Gastronomic Cycling in Shizuoka (2)

Today was also a glorious day, even in the second half of the afternoon with blue skies and crisp air. Time to go out!

Bazooka Gourmet will smirk again when he sees that I had to change the basket yesterday as it finally fell apart!

I took the street at the back of the office, running along the Sumpu Castle Park and Moat. Sumpu is the old name of Shizuoka City. The caste which had been leveled down in early Edo Times was rebuilt to two thirds of its original size at the end of last millennium (LOL, not so long ago, actually!).

The city is still asking the country to pay for the repair of the wall which collapsed in three different spots during last summer’s earthquake (do you remember my earthquake bento?).

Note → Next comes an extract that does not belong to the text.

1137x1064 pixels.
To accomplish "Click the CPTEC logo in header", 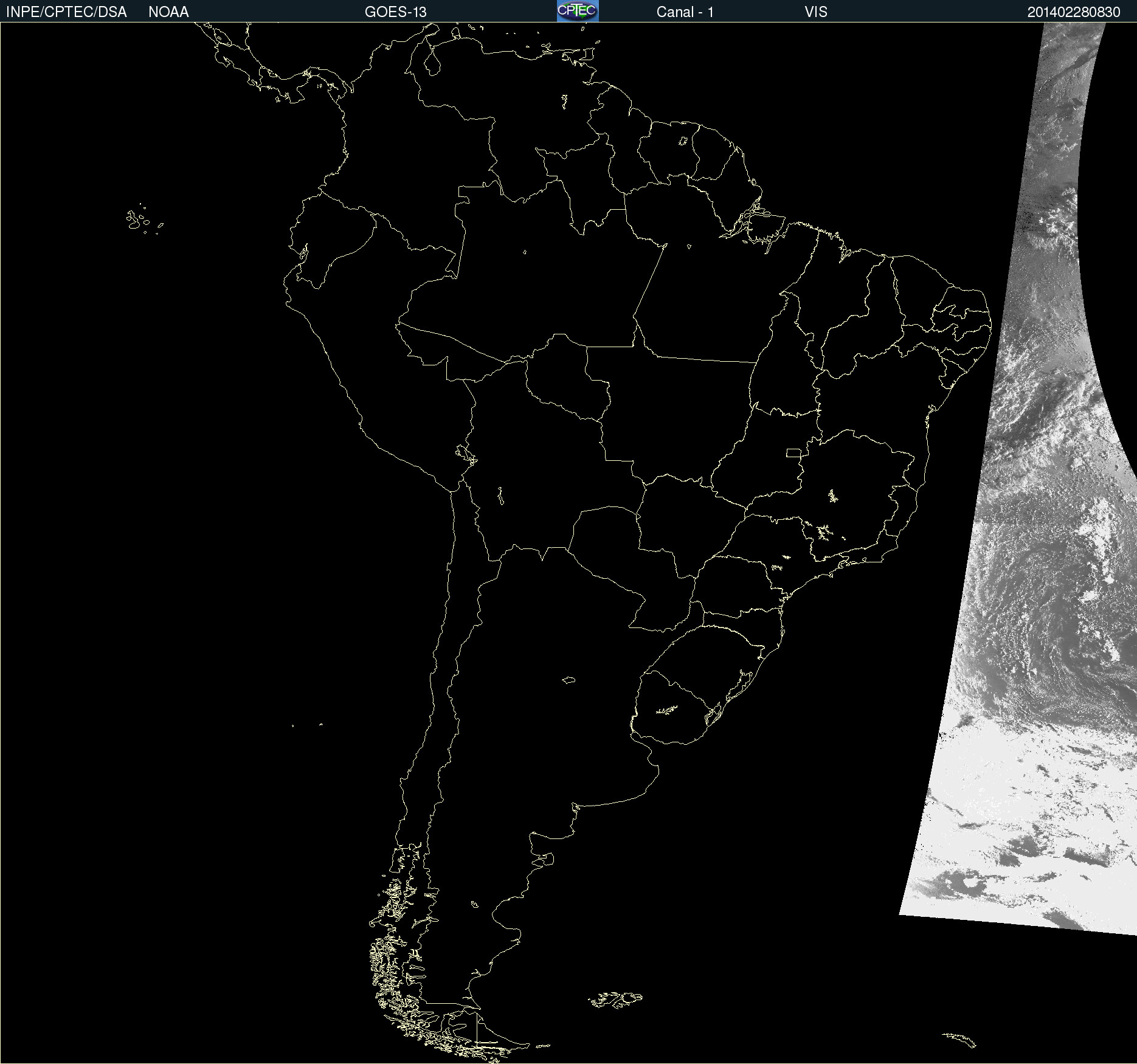I will (577, 11).
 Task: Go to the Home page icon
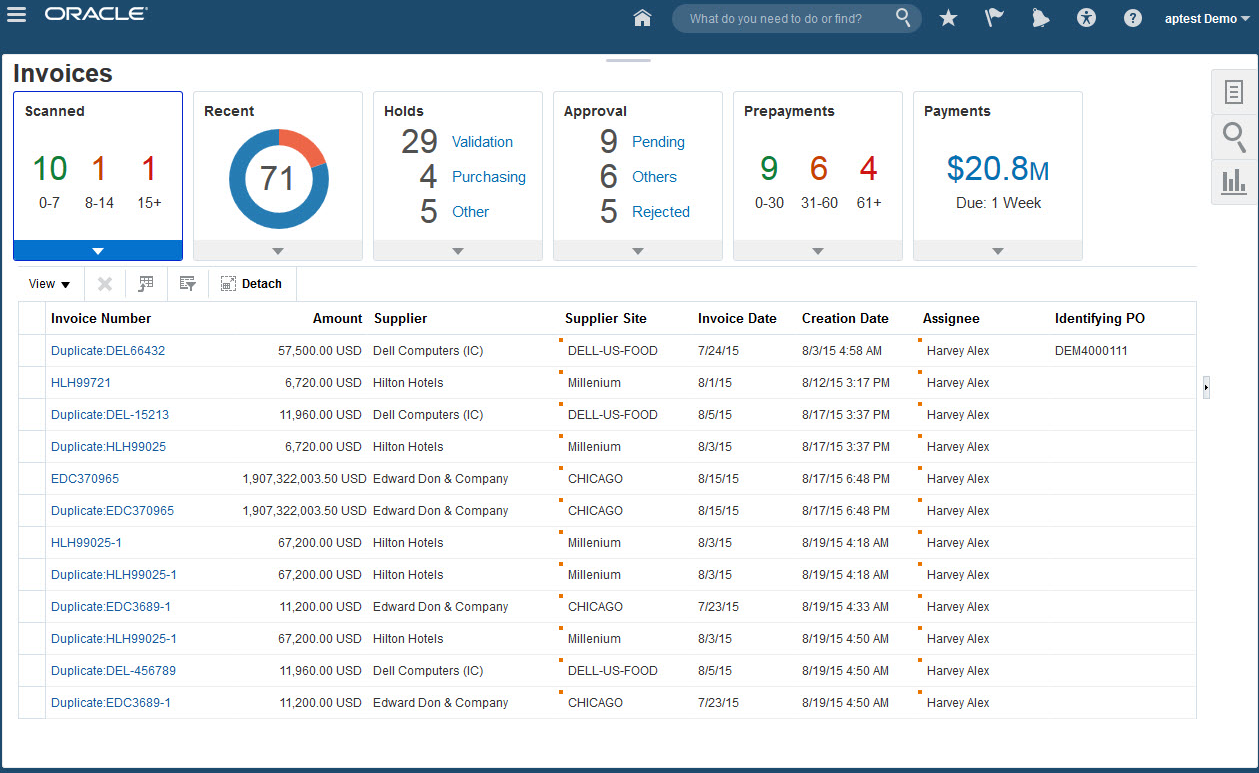click(643, 18)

I was then cycling past the Old City Hall Dome built by Queen Victoria’s subjects in the 19th Century. To think that a former Mayor wanted to pull it down. It is presently used as a museum and local government seat.

A minute later I reached the entrance of Sengen Shrine street, the destination of the day, marked by a giant red torii. A torii is a Japanese entranc/arch erected to allow birds to perch and rest on (Shintoism).

Sengen Shrine is only about 300 metres long but it is one of the oldest street in town. Although it has been renovated over the ages, one can still find traditional shops and quaint sites.
The shop above is famous oden-ya/Japanese pot au feu restaurant.

Shizuoka-style oden is renown all over Japan!

Taking a short peek (I will write a full about oden again soon).
Note that I use my mobile phone camera. A real camera tends to put off people for good reasons….

Narrow but interesting (reason coming in next pic!) entrance of an antique shop.

Although the shop sells all kinds of old sabres and knives, the police notice states you are allowed to carry knives with blades over 5 cm long!

This shop specializes in peanuts only!

They went as far as to designing their own “mon/arms” with peanut plants!

This cafe specializes in organic food, a very real real thing in Shizuoka!

A sign to make sure you know they use only organic vegetables!

A local celebrity: Yamada Nagamasa

Yamada Nagamasa (1590~1630) voyaged to Siam where 7,000 samurais lived in Ayathaya as the personal guard of the Siam King.

The statue was erected in 1991. Note that due to the closure of the country in Edo Times, he probably become the last Japanese sailor of note for the next 200 years!

A grocery selling only organic vegetables!

Would love to taste these!

At the first crossing stands this quaint shop selling miniature cars.

Hundred of them all different!
Did you know that Tamiya Miniature Company is in Shizuoka City?

Real antiques for the collectors!

The City Tourism Bus (names in French…) clearly indicates this is a street to explore.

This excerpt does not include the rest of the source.